A panel in good agreement and able to clearly discriminate samples will see all the lines tending towards the black baseline and closely packed;
A judge who often disagrees with the rest of the panel, while all are able to discriminate clearly, will see his or her line drifting away from the closely packed lines of the other judges. The other judges will stand close to the black base line;
A panel who is lacking precision in their evaluation (i.e. is not able to discriminate clearly all the products) will see a relatively dense group of individual lines away from the baseline.

If you see a graph that seems to fit in the third case, you should probably disregard it entirely, as it may not provide any useful information.

Otherwise, compare your own line with the rest of the jury: how far are you from the baseline (the further away, the more you disagree with the rest of the jury), are you closer for the higher or lower ranks (showing good agreement for either the best or the worst samples of the flight), is another judge very close to your own line (showing good agreement between you, but not necessarily with the rest of the jury).

Scores spread per sample¶

Similar to the score spread per assessor, the score spread per sample is a box plot of the scores given to each sample in the flight, in order of service. Each of the boxes shows the distribution of the scores given to a sample by all judges in the panel.

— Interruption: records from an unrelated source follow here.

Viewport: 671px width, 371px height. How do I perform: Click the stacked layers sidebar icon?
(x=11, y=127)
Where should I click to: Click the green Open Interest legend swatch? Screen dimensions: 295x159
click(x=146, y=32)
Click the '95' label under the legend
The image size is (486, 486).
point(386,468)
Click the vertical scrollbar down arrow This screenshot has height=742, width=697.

It provides an estimate of the panel agreement per sample. The larger the distribution of scores for a given sample, the larger the differences in the scores and thus the panel disagreement.

Note, however, that both level and scaling differences in the tasters' scoring style can have a strong influence on this graph: a relatively large but fairly similar score distribution between samples could be due to a large level difference between the tasters; large scaling differences, in turn, could result in some small boxes for the "average" products, with a larger distribution for the higher/lower ranked products.

What to look for

Keeping in mind the level and scaling differences as illustrated on the score spread per taster chart, compare the samples with the largest score distributions to your ranking and score delta: do you find your largest disagreement with the panel consensus to be for samples with a good agreement, or are they in fact the samples that failed to reach consensus within the panel?

Wordcloud¶

The word cloud graph is a treemap of the words found in the corpus of tasting notes (all tasters included); it shows the relative frequency or importance of the different vocables within the corpus.

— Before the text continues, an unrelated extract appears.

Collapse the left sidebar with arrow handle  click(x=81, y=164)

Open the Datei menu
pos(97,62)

Depending on the tasting protocol, different colours refer either to different categories of criteria (e.g. Nose, Palate, General, etc.) or to different criteria (e.g. Expressiveness in the nose, Flavour complexity on palate, etc.). A single colour indicates general tasting notes which are not related to a specific criterion.

Removed words

The text corpus is first trimmed of some of the most common words (such as "the", "and", "this", etc) that are not expected to provide any meaningful information.